The Falcon 8X is sold out until the end of 2017, which is believed to be 50 units. About three quarters of customers are upgrading from a 7X or a Falcon 900, according to Dassault.
It will be interesting to see how well the 8X is received, and while the arrival of the Falcon may not dent the domination of Gulfstream’s G650ER, it could have significant bearing on Bombardier’s Global 6000 which also sits in the ultra long range jet segment.
The Canadian transport giant has had high-profile problems recently, with delays to commercial aircraft programmes in particular hitting the manufacturer hard. However, the Global business jet range is still impressing customers around the world. The 6000 is capable of flying eight passengers and four crew 6,000nm (hence the name) at Mach 0.85.
Costing US$62 million, the Global 6000 is around US$6 million cheaper than the list price of the G650ER, but US$4-5 million more than the upcoming Falcon 8X. Like the 8X (if it meets expectations), the Global 6000 is nimble, and certified to fly into short field and difficult airports including London City.
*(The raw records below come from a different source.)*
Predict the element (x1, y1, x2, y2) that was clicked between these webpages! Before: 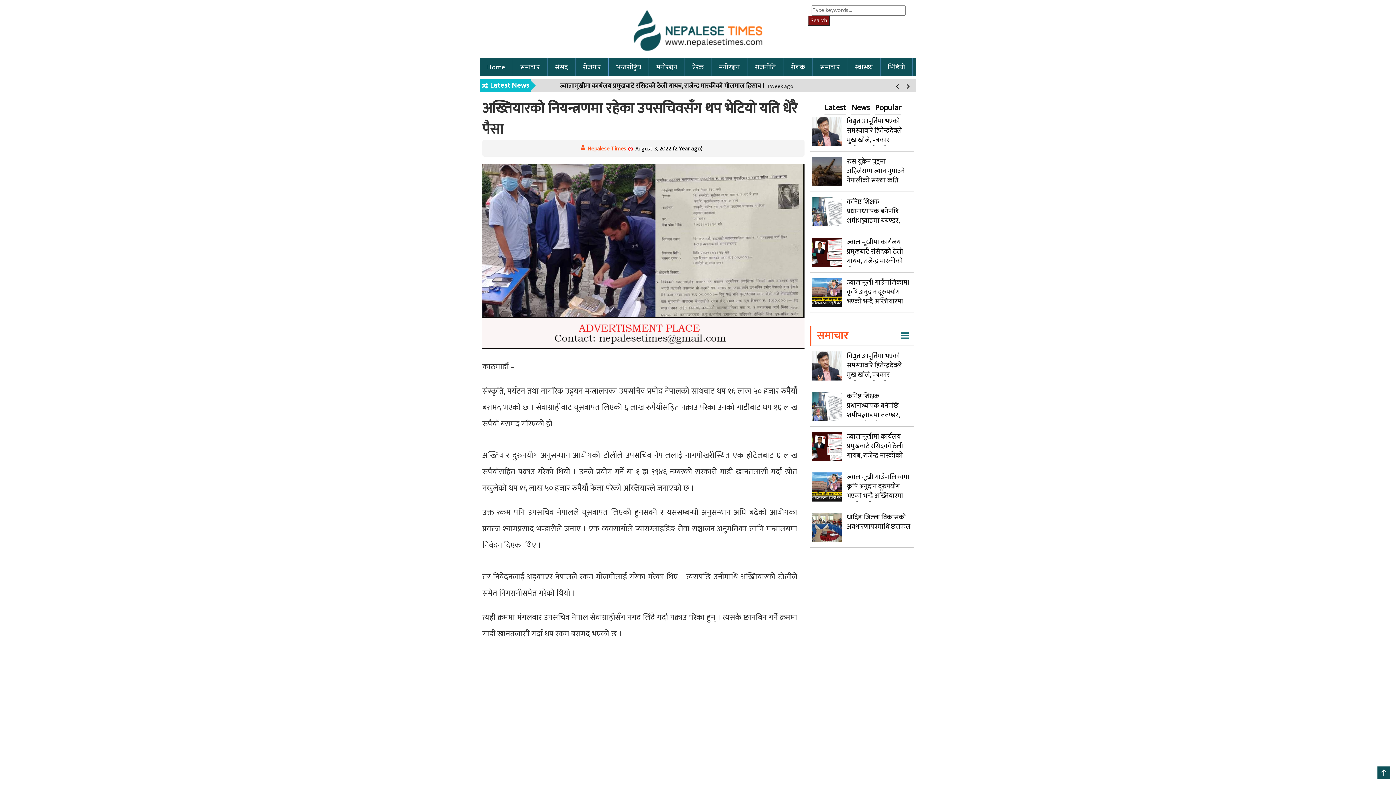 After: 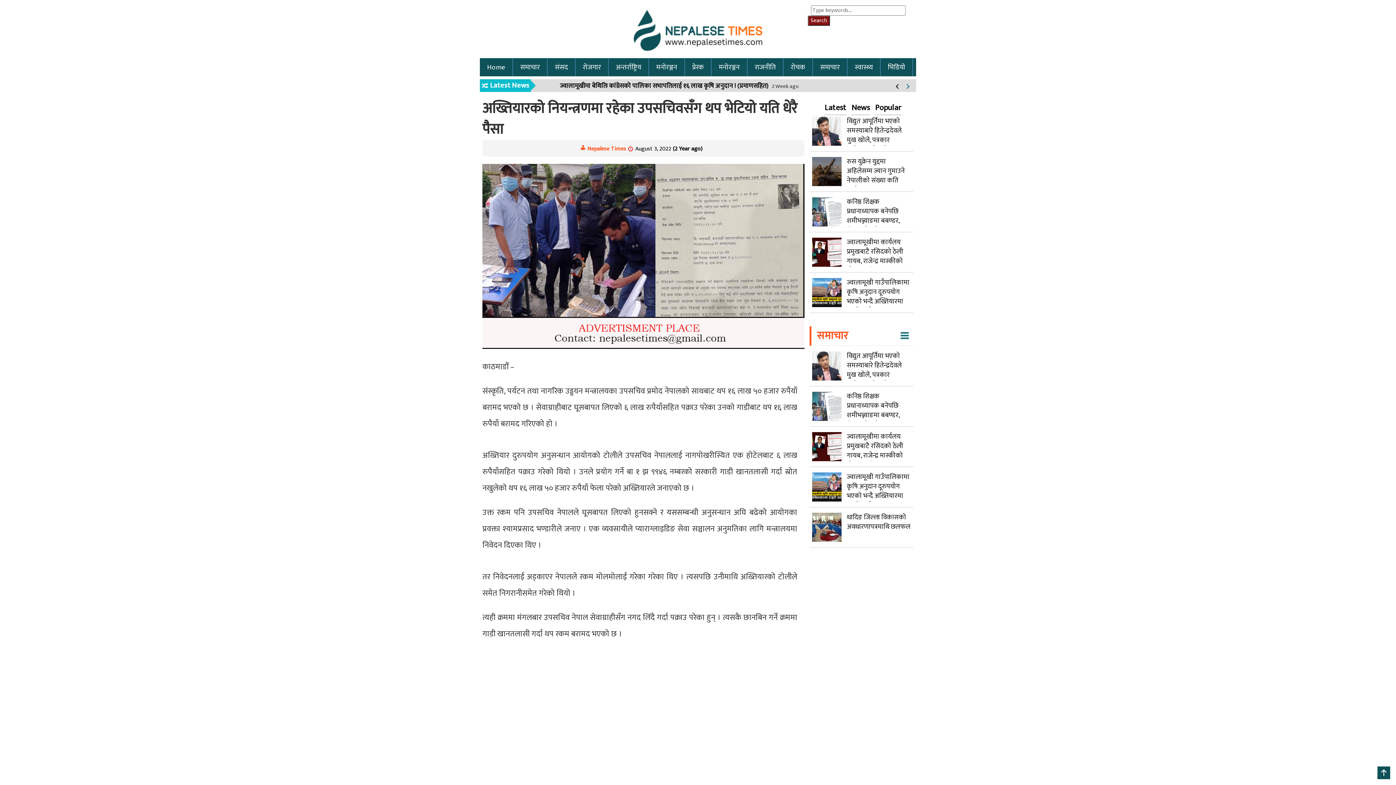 Action: bbox: (902, 79, 913, 93)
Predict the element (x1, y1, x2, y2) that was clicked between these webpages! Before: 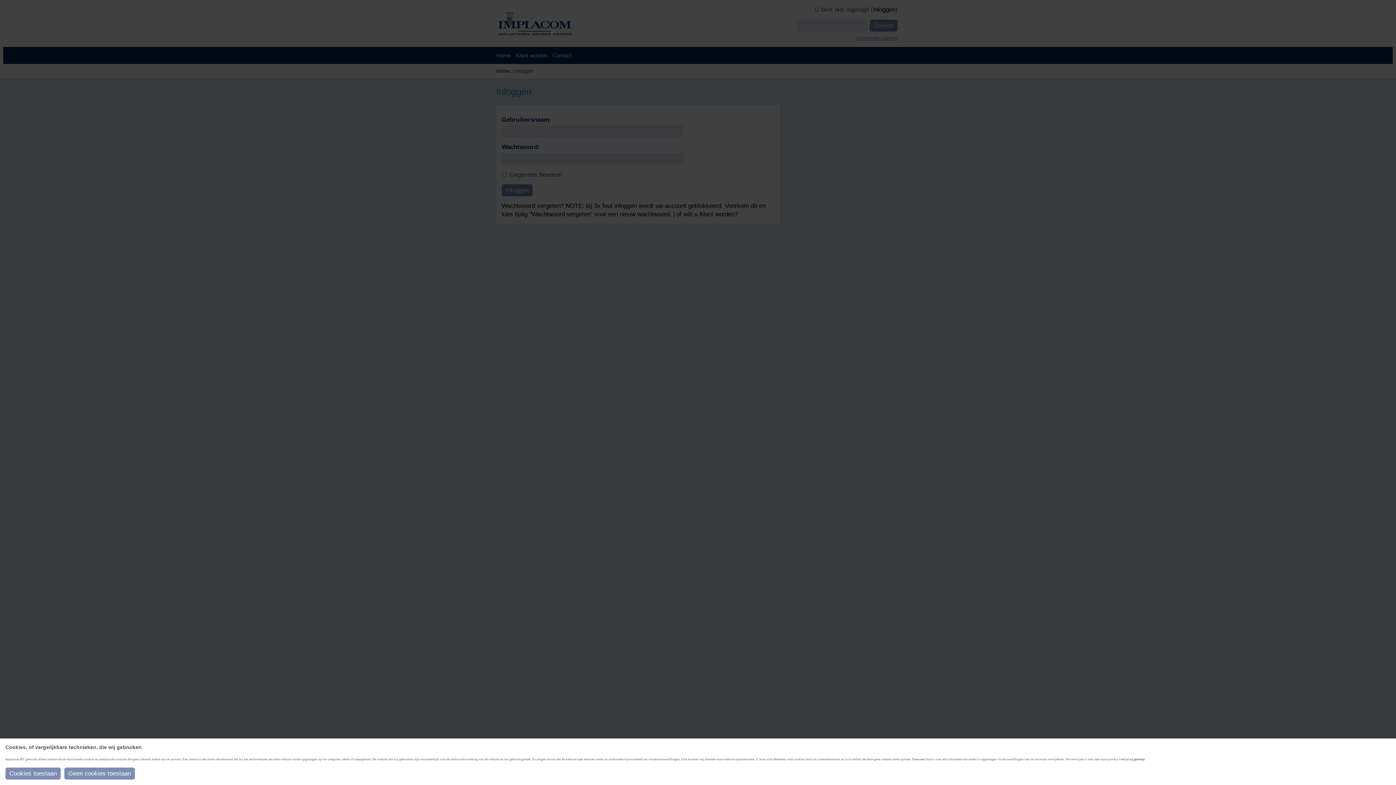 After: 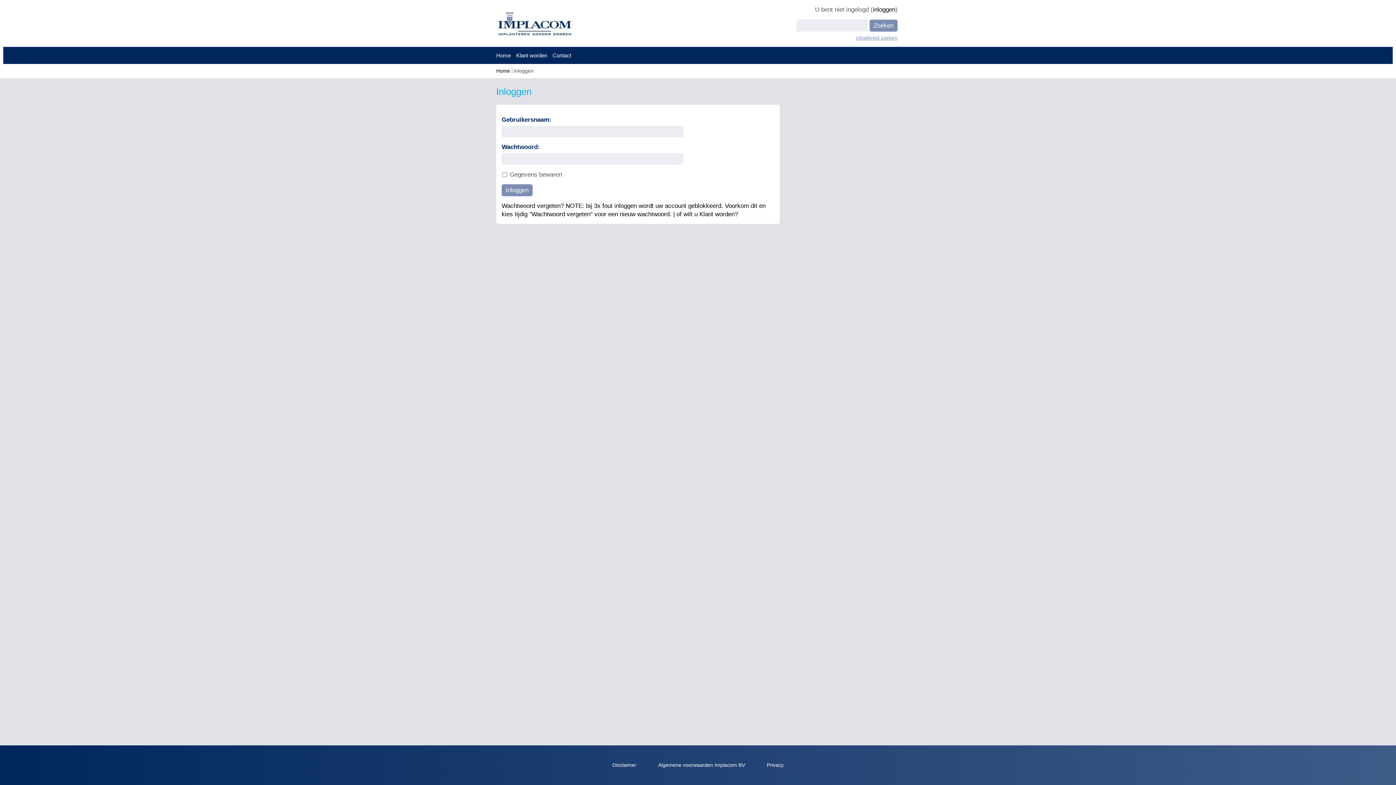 Action: bbox: (64, 768, 134, 780) label: Geen cookies toestaan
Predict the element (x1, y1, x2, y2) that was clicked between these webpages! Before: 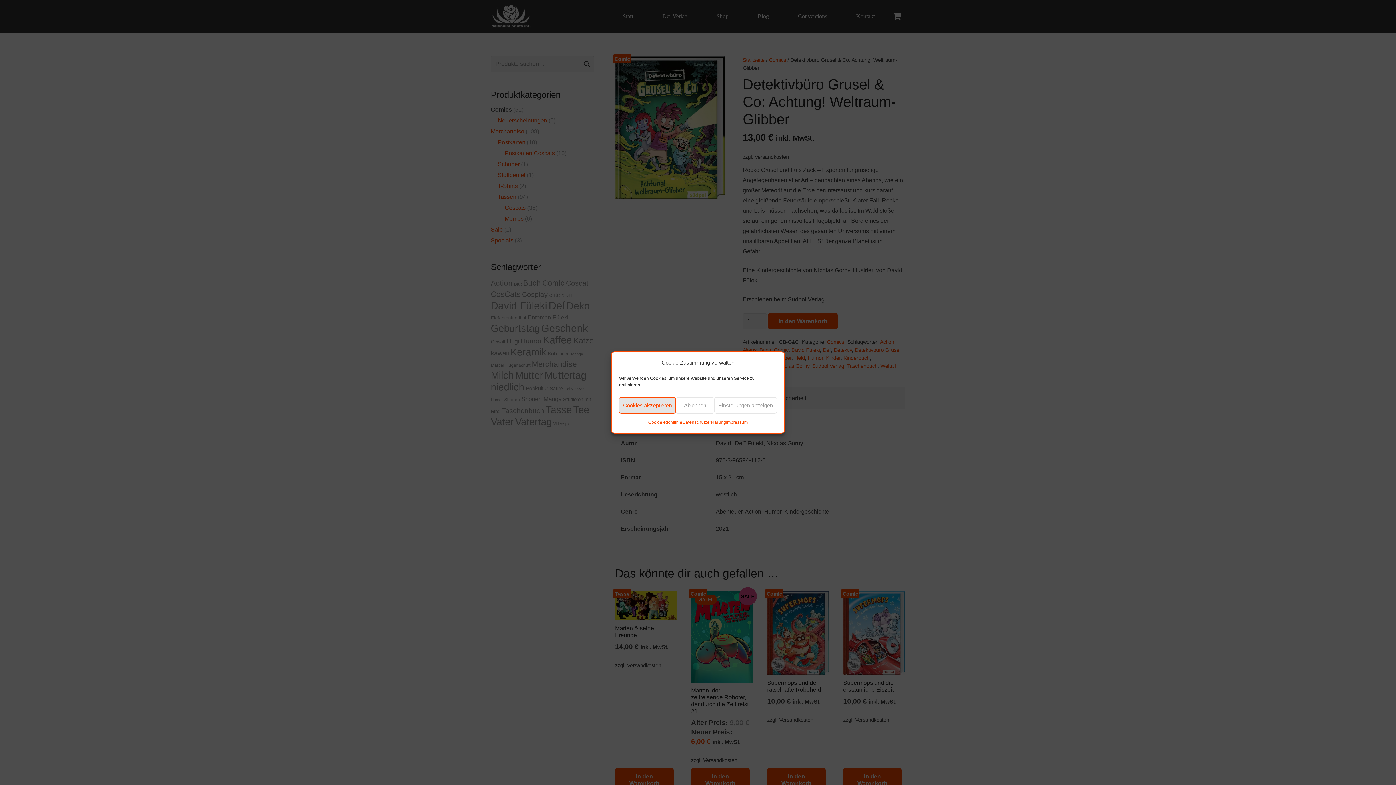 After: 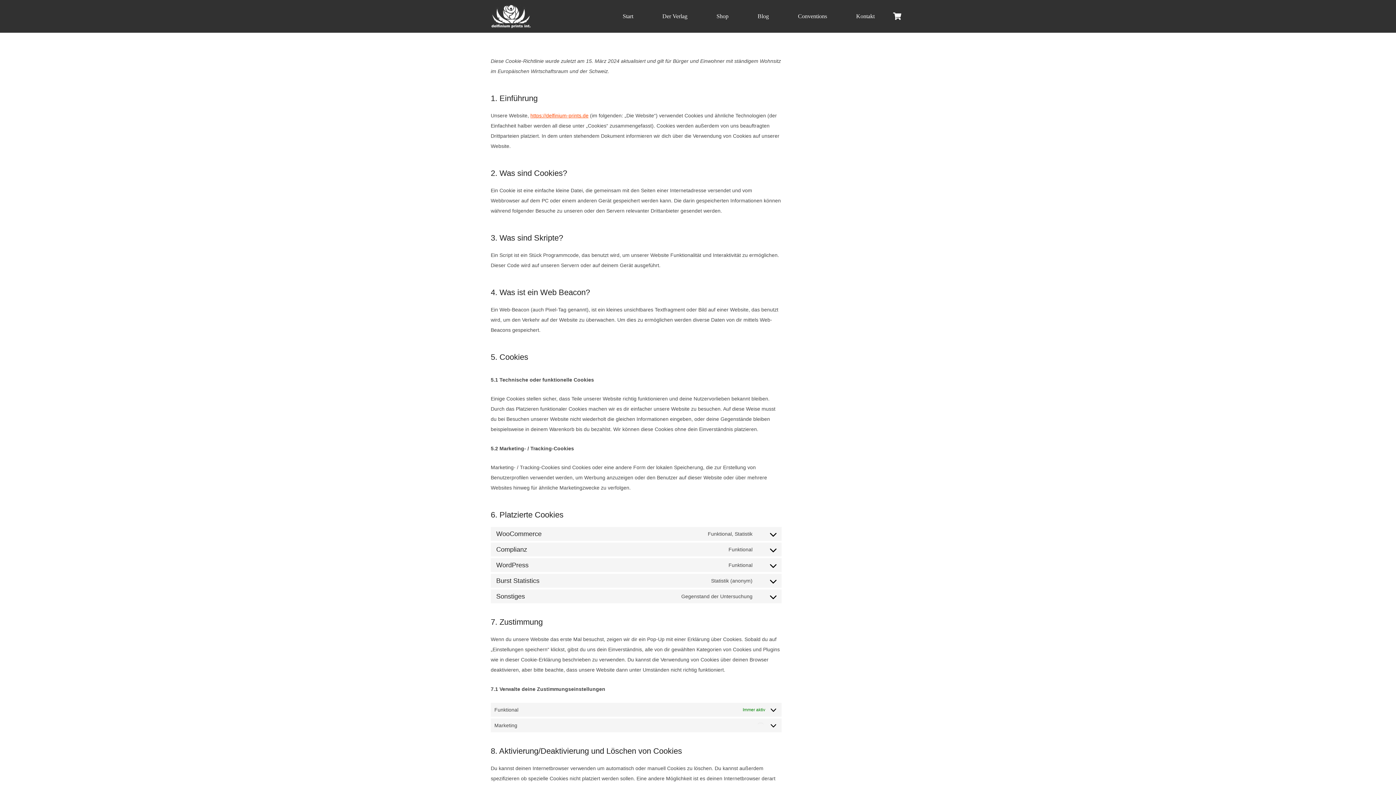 Action: label: Cookie-Richtlinie bbox: (648, 417, 682, 427)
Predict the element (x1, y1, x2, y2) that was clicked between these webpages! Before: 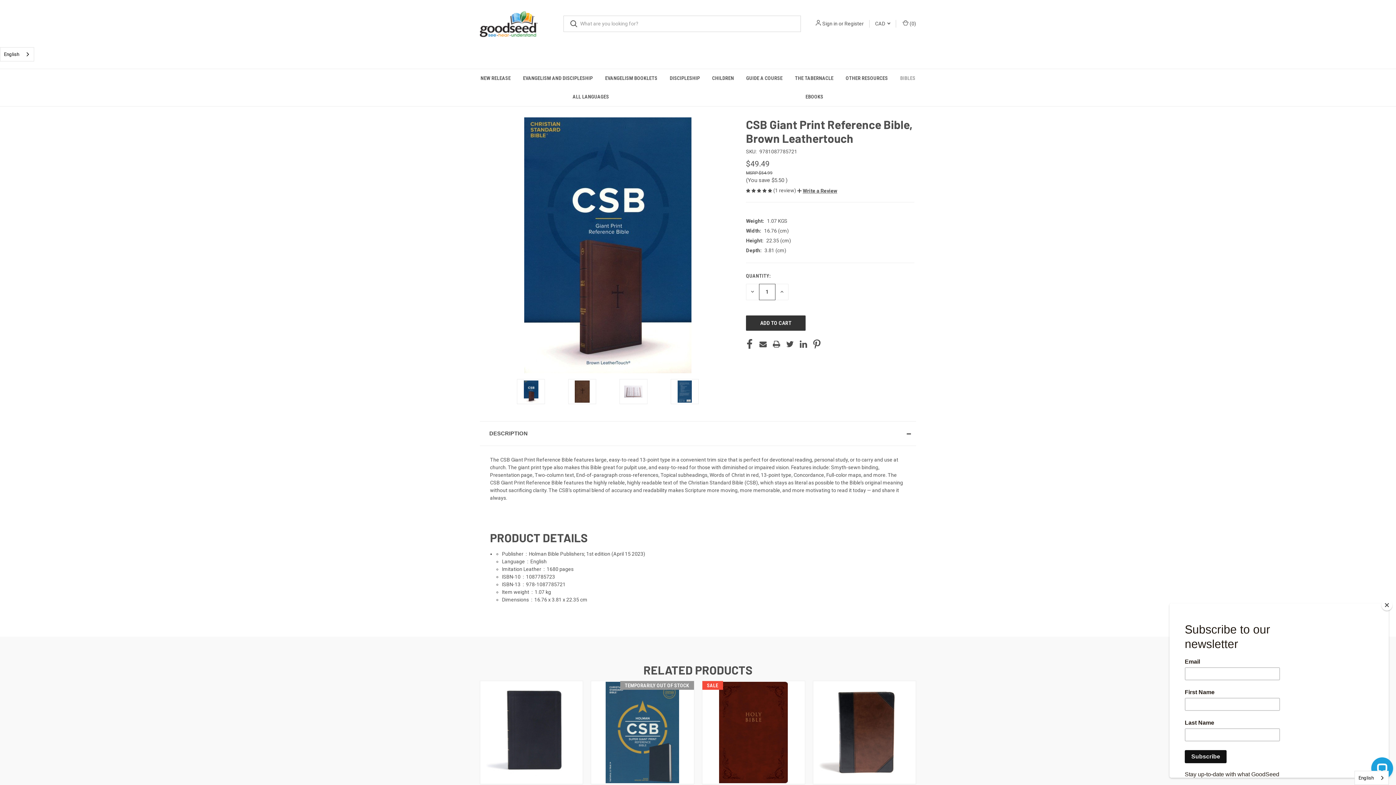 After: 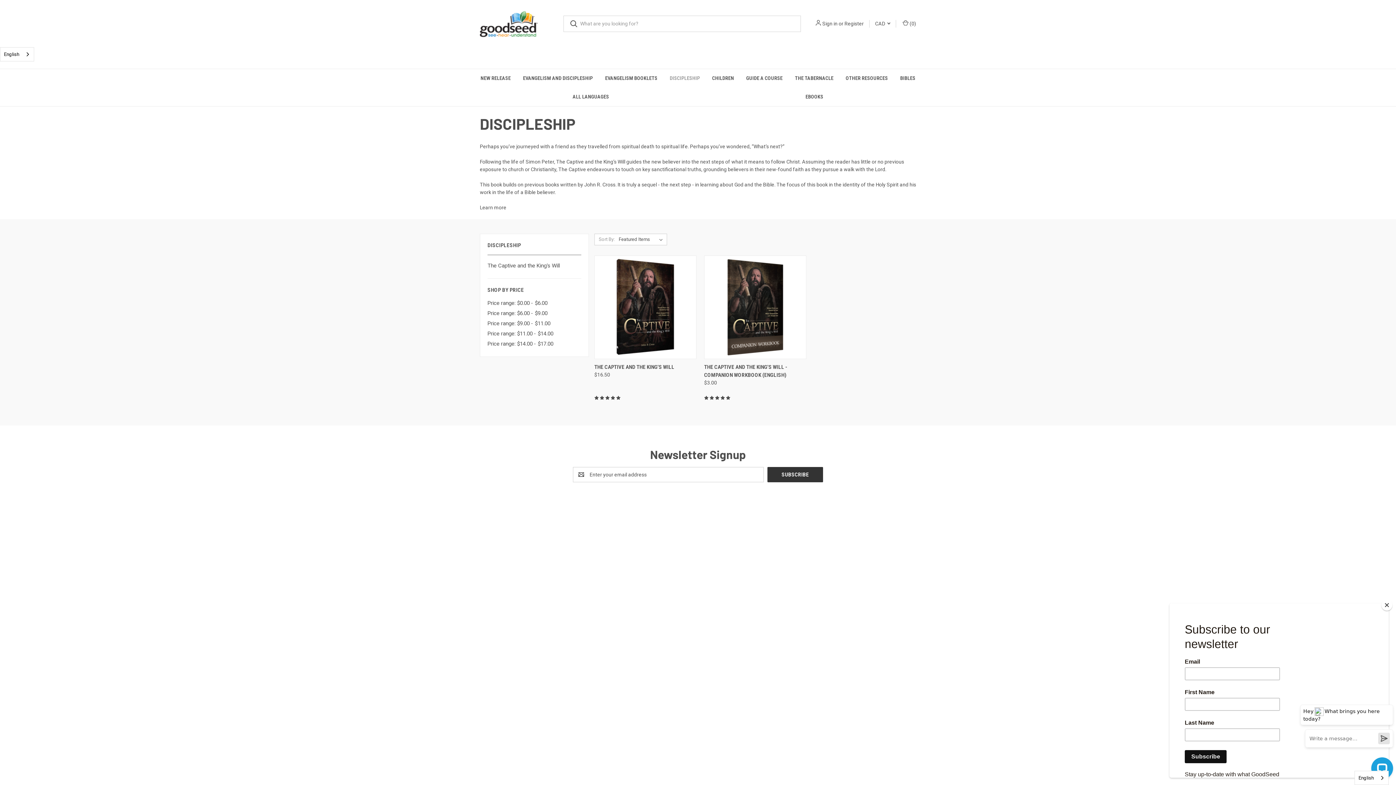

At the moment the Global 6000 is the only jet in its class to fly into London City, but all that could of course change when the 8X gains certification.
The major worry for Bombardier is that the 8X looks a more attractive proposition than the 6000. The 8X is cheaper, has a longer range, and running costs are significantly less. The Global 6000 does have a slightly longer and wider cabin than the 8X, but both fall significantly short of the G650ER.
The situation for Bombardier, and for the ultra long-range jet segment, could have been very different. The longer range Global 7000 – capable of 7,300nm – was due to start deliveries this year, but the programme has been delayed by two years due to development “challenges”. A Global 8000 – which would become the world’s longest-range business jet at 7,900nm – was originally scheduled for 2017 but that too is delayed by at least the same period.
The Global 7000 and 8000 were both announced as far back as 2010, and while the G650 gained certification in 2012, we are still waiting for Bombardier’s promising jets to materialise. The Global 7000 would be a full 11 feet longer than the Global 6000, which would give it a cabin around 20% larger than the G650. The Global 8000 would be only slightly larger than the 6000, but having that market-leading range, coupled with impressive speed and agility, would have made it a genuine title contender.
As it stands, Bombardier looks like it will lose ground – not only to Gulfstream but also to Dassault. If the 8X manages to gain traction in the sector and establish itself in important markets such as Asia, the Globals could find themselves arriving late to a party where they could have been the main attraction.